DESCRIPTION OF THE TASK >> Locate the line containing "Task: Toggle the" in the entries below, then retype it and every later line exactly, leaving out pictures.

MATERIALS PROVIDED >>
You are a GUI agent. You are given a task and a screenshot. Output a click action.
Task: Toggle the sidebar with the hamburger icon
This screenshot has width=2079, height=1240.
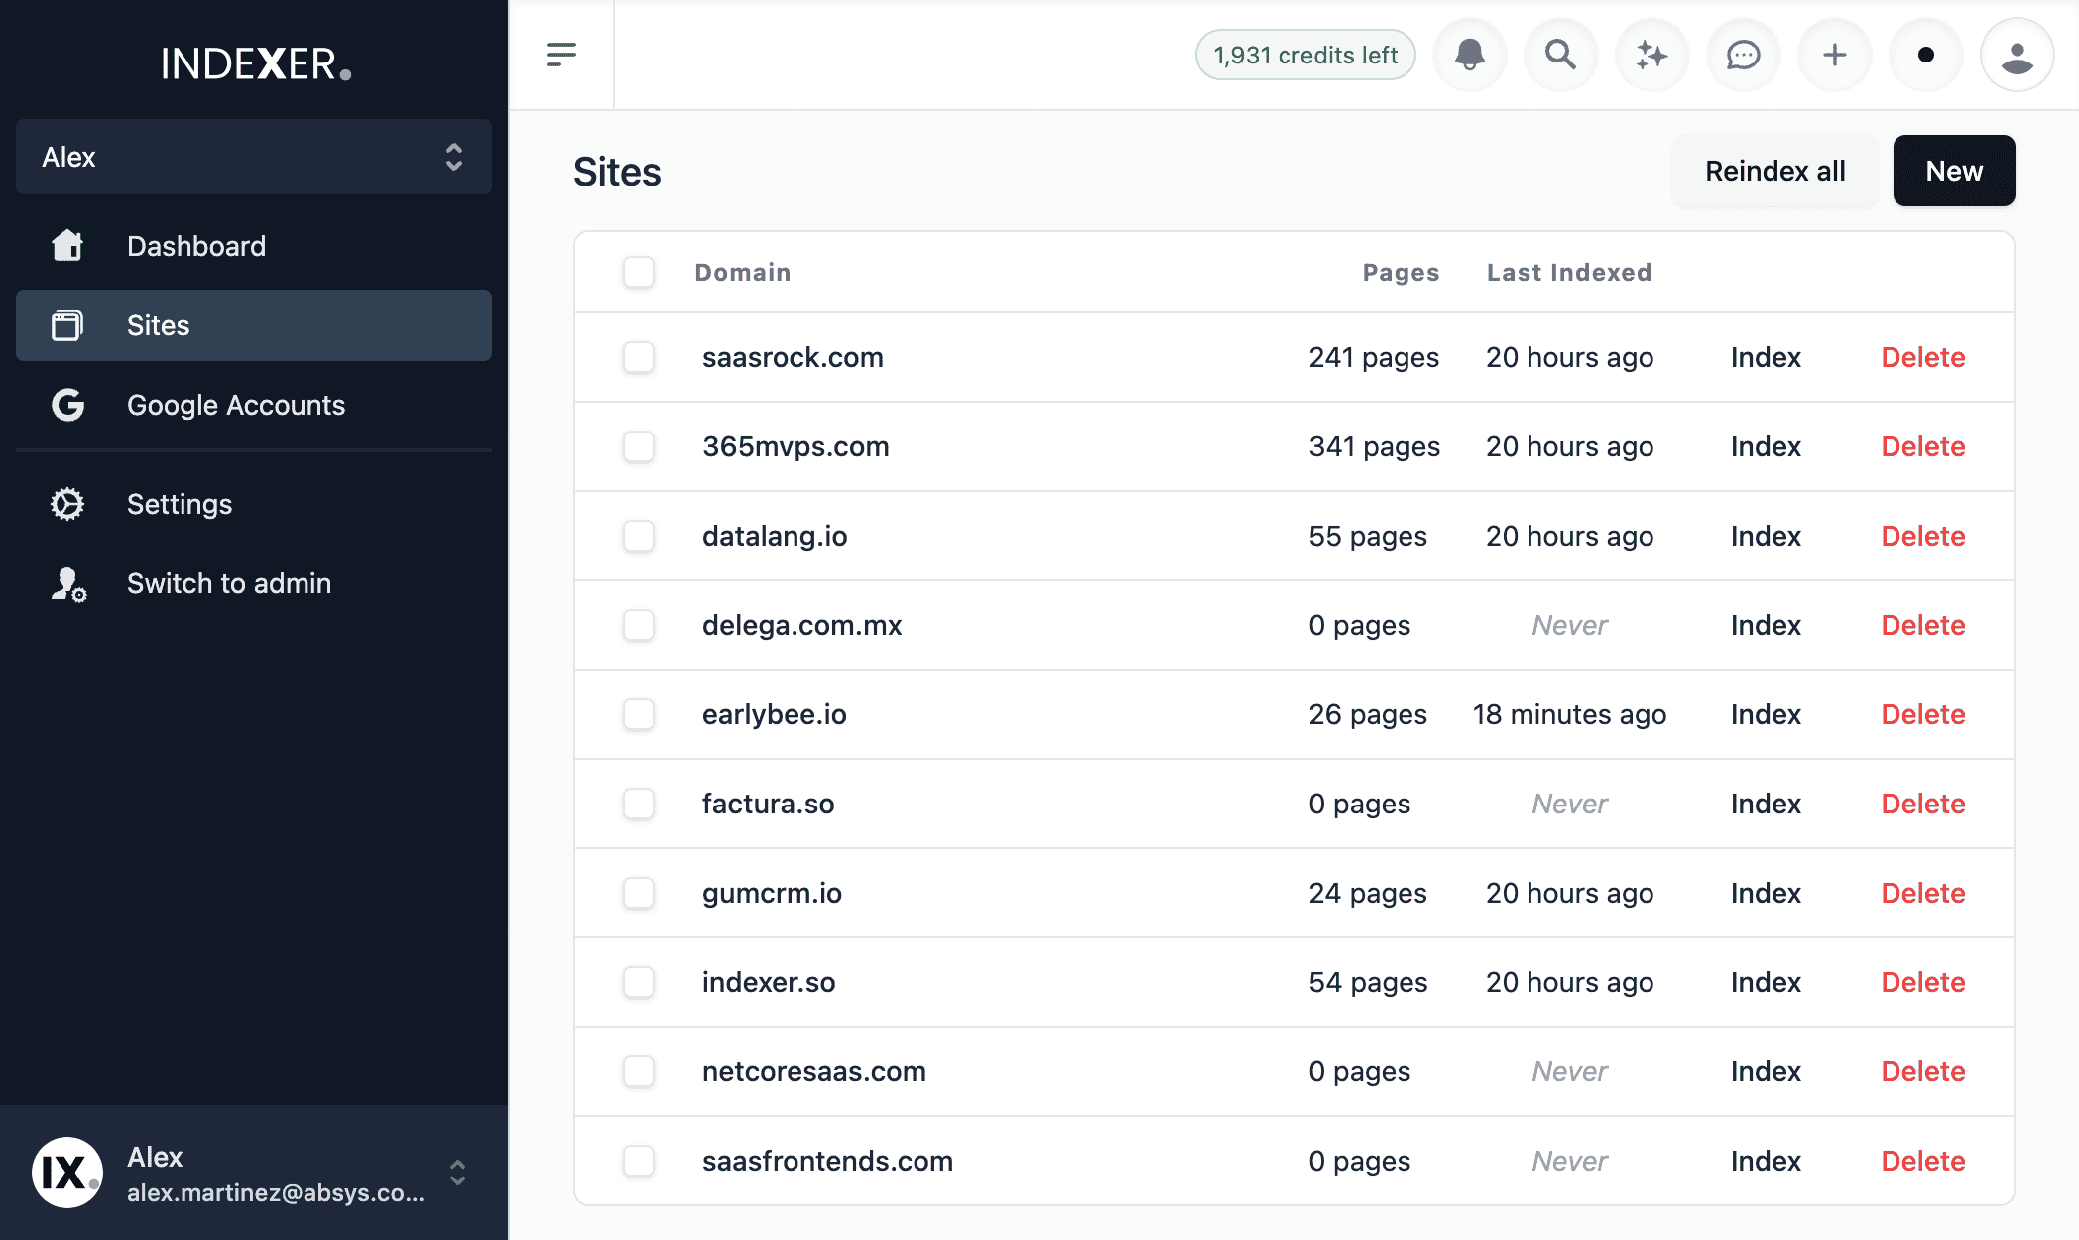click(561, 55)
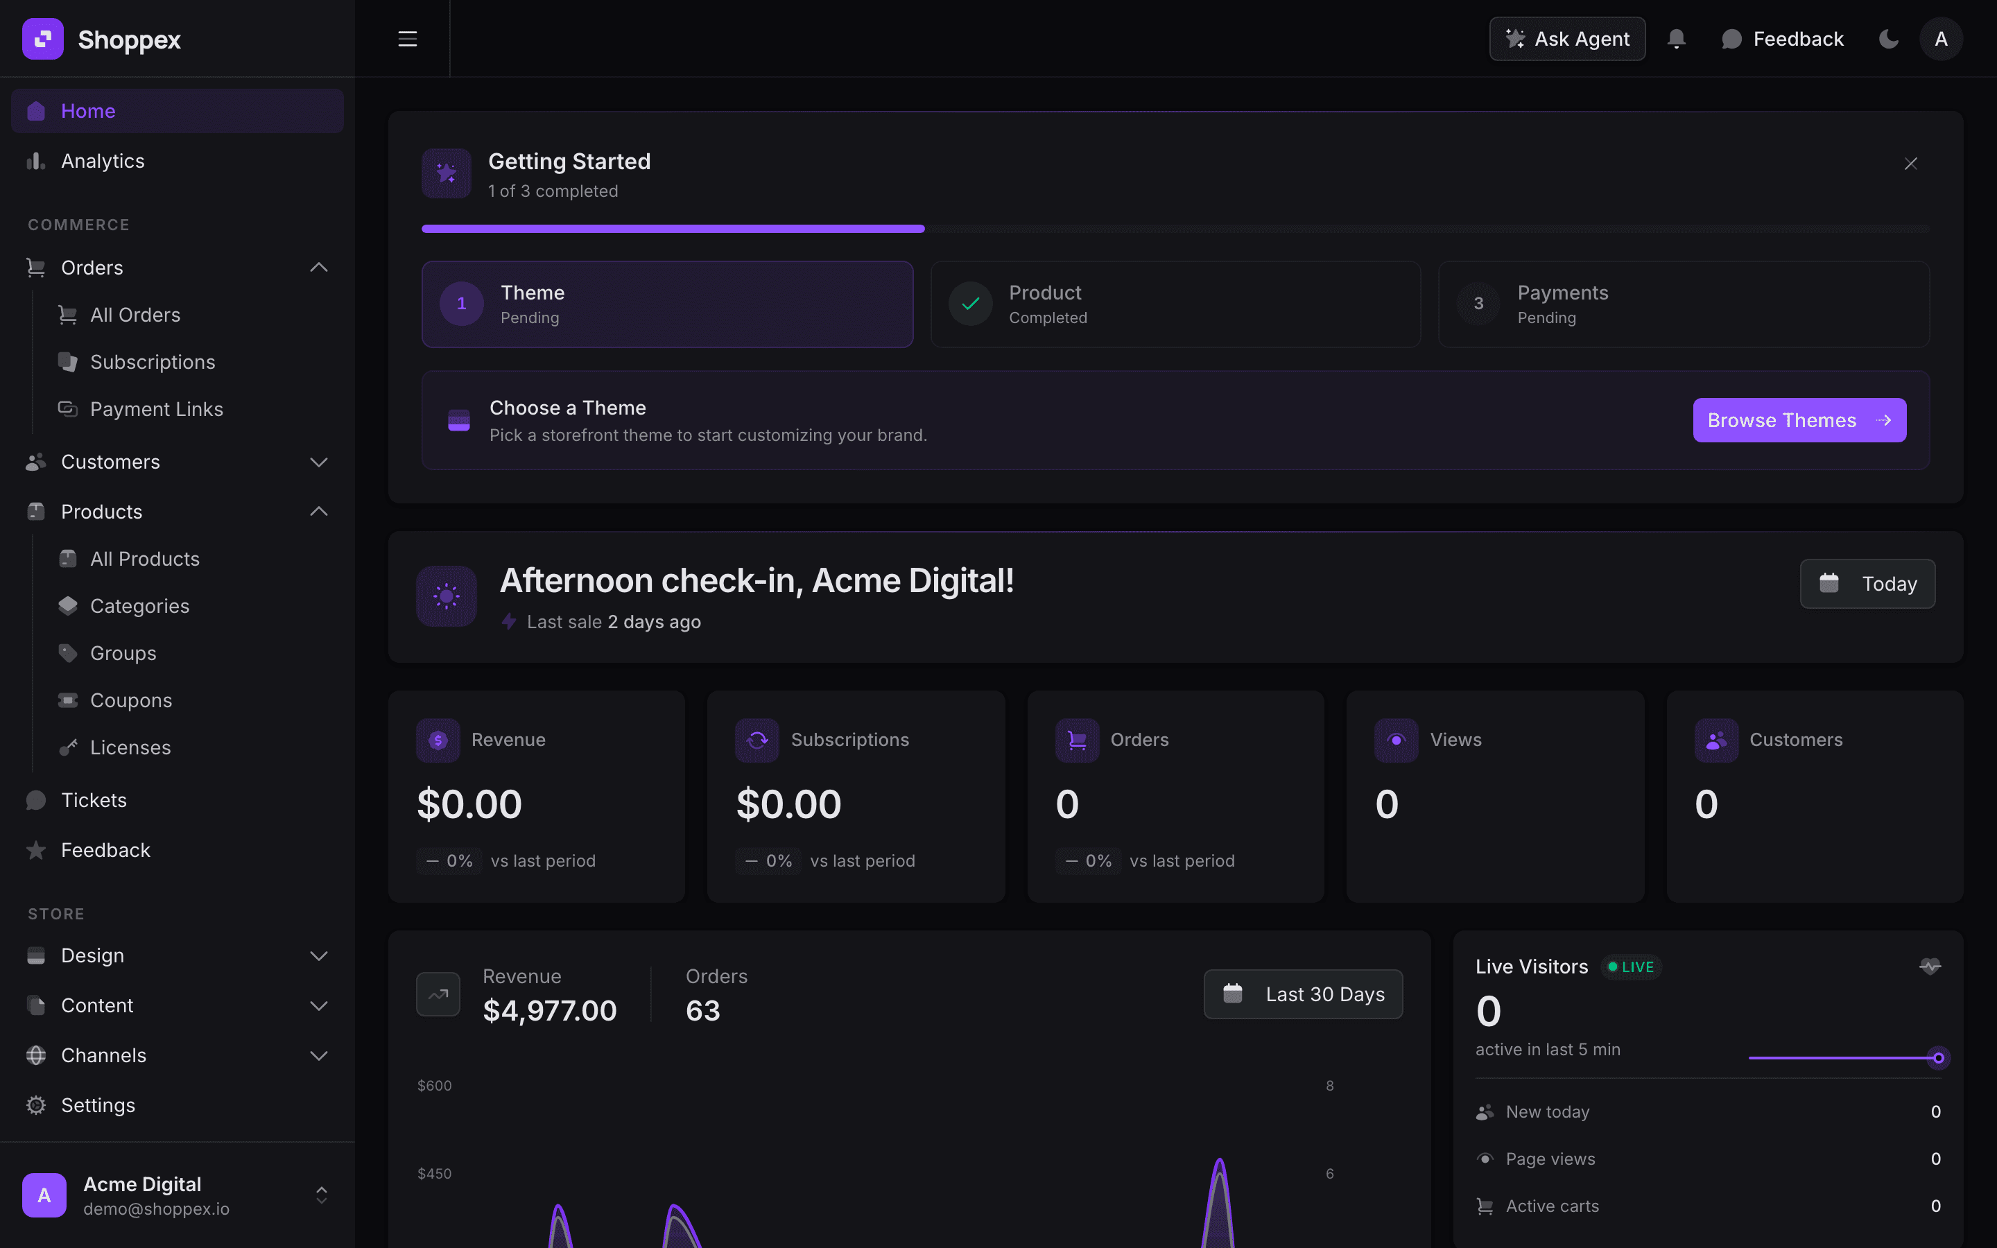Expand the Design menu under Store
Viewport: 1997px width, 1248px height.
319,955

SOLUTION FOR THIS EXERCISE >>
Task: Toggle the sidebar with the hamburger icon
This screenshot has width=2079, height=1240.
click(561, 55)
Expand the Design menu under Store
Viewport: 1997px width, 1248px height.
319,955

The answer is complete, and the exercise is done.